If Evylyn’s beauty had hesitated an her early thirties it came to an abrupt decision just afterward and completely left her. A tentative outlay of wrinkles on her face suddenly deepened and flesh collected rapidly on her legs and hips and arms. Her mannerism of drawing her brows together had become an expression — it was habitual when she was reading or speaking and even while she slept. She was forty-six.
As in most families whose fortunes have gone down rather than up, she and Harold had drifted into a colorless antagonism. In repose they looked at each other with the toleration they might have felt for broken old chairs; Evylyn worried a little when he was sick and did her best to be cheerful under the wearying depression of living with a disappointed man.
Family bridge was over for the evening and she sighed with relief. She had made more mistakes than usual this evening and she didn’t care. Irene shouldn’t have made that remark about the infantry being particularly dangerous. There had been no letter for three weeks now, and, while this was nothing out of the ordinary, it never failed to make her nervous; naturally she hadn’t known how many clubs were out.
Harold had gone up-stairs, so she stepped out on the porch for a breath of fresh air. There was a bright glamour of moonlight diffusing on the sidewalks and lawns, and with a little half yawn, half laugh, she remembered one long moonlight affair of her youth. It was astonishing to think that life had once been the sum of her current love-affairs. It was now the sum of her current problems.
There was the problem of Julie — Julie was thirteen, and lately she was growing more and more sensitive about her deformity and preferred to stay always in her room reading. A few years before she had been frightened at the idea of going to school, and Evylyn could not bring herself to send her, so she grew up in her mother’s shadow, a pitiful little figure with the artificial hand that she made no attempt to use but kept forlornly in her pocket. Lately she had been taking lessons in using it because Evylyn had feared she would cease to lift the arm altogether, but after the lessons, unless she made a move with it in listless obedience to her mother, the little hand would creep back to the pocket of her dress. For a while her dresses were made without pockets, but Julie had moped around the house so miserably at a loss all one month that Evylyn weakened and never tried the experiment again.
The problem of Donald had been different from the start. She had attempted vainly to keep him near her as she had tried to teach Julie to lean less on her — lately the problem of Donald had been snatched out of her hands; his division had been abroad for three months.
She yawned again — life was a thing for youth. What a happy youth she must have had! She remembered her pony, Bijou, and the trip to Europe with her mother when she was eighteen ——
“Very, very complicated,” she said aloud and severely to the moon, and, stepping inside, was about to close the door when she heard a noise in the library and started.

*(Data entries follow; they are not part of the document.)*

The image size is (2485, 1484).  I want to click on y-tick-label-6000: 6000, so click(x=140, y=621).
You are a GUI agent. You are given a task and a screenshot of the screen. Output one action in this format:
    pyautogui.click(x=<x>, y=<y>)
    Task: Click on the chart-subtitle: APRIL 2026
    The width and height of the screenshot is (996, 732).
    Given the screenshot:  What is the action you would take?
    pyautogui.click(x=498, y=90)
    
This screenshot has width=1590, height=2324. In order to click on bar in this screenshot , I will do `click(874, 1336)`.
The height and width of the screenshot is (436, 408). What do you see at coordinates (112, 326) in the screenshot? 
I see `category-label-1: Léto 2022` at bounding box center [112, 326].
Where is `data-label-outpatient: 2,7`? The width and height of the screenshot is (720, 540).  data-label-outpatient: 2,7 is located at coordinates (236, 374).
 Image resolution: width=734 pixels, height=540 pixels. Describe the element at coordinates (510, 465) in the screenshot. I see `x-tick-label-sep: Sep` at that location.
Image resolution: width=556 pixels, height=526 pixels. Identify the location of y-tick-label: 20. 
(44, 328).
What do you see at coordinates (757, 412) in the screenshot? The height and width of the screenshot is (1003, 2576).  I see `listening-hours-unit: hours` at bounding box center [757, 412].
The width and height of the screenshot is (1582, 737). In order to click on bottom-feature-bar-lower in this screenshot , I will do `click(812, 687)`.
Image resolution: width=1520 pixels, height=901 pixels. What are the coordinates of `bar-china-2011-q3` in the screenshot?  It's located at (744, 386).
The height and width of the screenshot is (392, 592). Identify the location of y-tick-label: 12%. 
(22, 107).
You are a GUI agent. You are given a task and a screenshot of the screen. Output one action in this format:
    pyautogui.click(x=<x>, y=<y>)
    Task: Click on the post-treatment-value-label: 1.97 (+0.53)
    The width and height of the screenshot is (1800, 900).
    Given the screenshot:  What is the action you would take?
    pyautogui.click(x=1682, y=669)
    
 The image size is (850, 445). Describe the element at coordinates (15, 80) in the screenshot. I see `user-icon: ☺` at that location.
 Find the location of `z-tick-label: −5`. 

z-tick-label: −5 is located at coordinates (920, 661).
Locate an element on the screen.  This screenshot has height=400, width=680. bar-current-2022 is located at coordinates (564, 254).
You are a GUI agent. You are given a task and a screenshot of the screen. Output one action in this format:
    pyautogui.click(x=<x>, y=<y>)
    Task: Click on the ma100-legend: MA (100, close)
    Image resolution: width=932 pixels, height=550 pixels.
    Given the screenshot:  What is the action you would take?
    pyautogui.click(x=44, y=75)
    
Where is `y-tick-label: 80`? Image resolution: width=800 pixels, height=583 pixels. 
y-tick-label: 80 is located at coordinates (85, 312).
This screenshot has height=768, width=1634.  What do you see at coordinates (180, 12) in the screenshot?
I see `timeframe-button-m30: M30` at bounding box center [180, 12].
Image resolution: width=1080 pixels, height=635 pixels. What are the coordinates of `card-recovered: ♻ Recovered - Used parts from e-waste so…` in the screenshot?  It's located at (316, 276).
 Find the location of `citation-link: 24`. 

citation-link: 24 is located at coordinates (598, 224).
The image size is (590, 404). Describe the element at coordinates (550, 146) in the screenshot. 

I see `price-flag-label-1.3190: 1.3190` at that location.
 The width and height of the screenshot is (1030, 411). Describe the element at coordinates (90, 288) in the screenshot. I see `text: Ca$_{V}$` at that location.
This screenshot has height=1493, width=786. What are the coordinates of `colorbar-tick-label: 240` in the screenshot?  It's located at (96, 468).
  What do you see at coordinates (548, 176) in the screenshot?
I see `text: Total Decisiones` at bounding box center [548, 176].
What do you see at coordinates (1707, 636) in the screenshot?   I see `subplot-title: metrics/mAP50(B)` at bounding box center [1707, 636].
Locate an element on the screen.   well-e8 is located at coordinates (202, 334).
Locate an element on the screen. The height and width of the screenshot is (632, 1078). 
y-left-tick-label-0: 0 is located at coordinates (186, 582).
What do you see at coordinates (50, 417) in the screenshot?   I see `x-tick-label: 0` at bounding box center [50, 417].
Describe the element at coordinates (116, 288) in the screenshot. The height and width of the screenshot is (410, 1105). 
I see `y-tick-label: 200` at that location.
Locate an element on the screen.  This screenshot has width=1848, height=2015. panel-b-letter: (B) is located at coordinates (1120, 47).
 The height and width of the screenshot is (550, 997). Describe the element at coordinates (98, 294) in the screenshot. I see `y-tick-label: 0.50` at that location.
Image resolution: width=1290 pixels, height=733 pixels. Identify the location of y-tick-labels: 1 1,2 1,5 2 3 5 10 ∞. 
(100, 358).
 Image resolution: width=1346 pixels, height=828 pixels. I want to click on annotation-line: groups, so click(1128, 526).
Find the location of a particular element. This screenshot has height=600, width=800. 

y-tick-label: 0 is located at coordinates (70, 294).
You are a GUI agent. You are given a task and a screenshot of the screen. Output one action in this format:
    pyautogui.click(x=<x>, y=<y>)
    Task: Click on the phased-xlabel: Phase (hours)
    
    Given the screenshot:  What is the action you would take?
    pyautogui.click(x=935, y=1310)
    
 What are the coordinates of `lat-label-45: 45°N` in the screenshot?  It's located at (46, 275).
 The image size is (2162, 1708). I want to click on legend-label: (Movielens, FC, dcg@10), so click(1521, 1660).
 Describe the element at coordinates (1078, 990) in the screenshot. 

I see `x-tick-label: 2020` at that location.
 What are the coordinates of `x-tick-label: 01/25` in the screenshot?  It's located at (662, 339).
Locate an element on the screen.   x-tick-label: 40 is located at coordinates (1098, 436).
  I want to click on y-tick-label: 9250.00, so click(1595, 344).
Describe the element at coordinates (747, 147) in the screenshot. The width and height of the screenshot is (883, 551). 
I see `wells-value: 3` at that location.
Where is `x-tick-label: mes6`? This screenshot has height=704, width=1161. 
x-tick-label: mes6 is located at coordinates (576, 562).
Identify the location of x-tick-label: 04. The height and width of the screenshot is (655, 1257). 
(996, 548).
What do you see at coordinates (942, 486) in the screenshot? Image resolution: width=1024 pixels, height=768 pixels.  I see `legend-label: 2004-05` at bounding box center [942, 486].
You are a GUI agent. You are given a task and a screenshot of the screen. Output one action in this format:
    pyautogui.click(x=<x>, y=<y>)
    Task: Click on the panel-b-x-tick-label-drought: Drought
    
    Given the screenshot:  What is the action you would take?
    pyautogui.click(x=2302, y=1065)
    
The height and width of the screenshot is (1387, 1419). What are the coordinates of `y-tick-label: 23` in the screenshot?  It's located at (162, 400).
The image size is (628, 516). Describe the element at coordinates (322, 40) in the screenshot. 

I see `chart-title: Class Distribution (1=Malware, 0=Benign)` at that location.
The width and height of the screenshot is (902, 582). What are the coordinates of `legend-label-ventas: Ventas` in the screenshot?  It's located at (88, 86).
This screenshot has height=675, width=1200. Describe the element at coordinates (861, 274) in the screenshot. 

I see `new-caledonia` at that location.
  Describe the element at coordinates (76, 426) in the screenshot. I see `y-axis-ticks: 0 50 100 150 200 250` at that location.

It was Martha, the middle-aged servant: they kept only one now.
“Why, Martha!” she said in surprise.
Martha turned quickly.
“Oh, I thought you was up-stairs. I was jist ——”
“Is anything the matter?”
Martha hesitated.
“No; I——” She stood there fidgeting. “It was a letter, Mrs. Piper, that I put somewhere.
“A letter? Your own letter?” asked Evylyn.
“No, it was to you. ’Twas this afternoon, Mrs. Piper, in the last mail. The postman give it to me and then the back door-bell rang. I had it in my hand, so I must have stuck it somewhere. I thought I’d just slip in now and find it.”
“What sort of a letter? From Mr. Donald?”
“No, it was an advertisement, maybe, or a business letter. It was a long narrow one, I remember.”
They began a search through the music-room, looking on trays and mantelpieces, and then through the library, feeling on the tops of rows of books. Martha paused in despair.
“I can’t think where. I went straight to the kitchen. The dining-room, maybe.” She started hopefully for the dining-room, but turned suddenly at the sound of a gasp behind her. Evylyn had sat down heavily in a Morris chair, her brows drawn very close together eyes blanking furiously.
“Are you sick?”
For a minute there was no answer. Evylyn sat there very still and Martha could see the very quick rise and fall of her bosom.
“Are you sick?” she repeated.
“No,” said Evylyn slowly, “but I know where the letter is. Go ‘way, Martha. I know.”
Wonderingly, Martha withdrew, and still Evylyn sat there, only the muscles around her eyes moving — contracting and relaxing and contracting again. She knew now where the letter was — she knew as well as if she had put it there herself. And she felt instinctively and unquestionably what the letter was. It was long and narrow like an advertisement, but up in the corner in large letters it said “War Department” and, in smaller letters below, “Official Business.” She knew it lay there in the big bowl with her name in ink on the outside and her soul’s death within.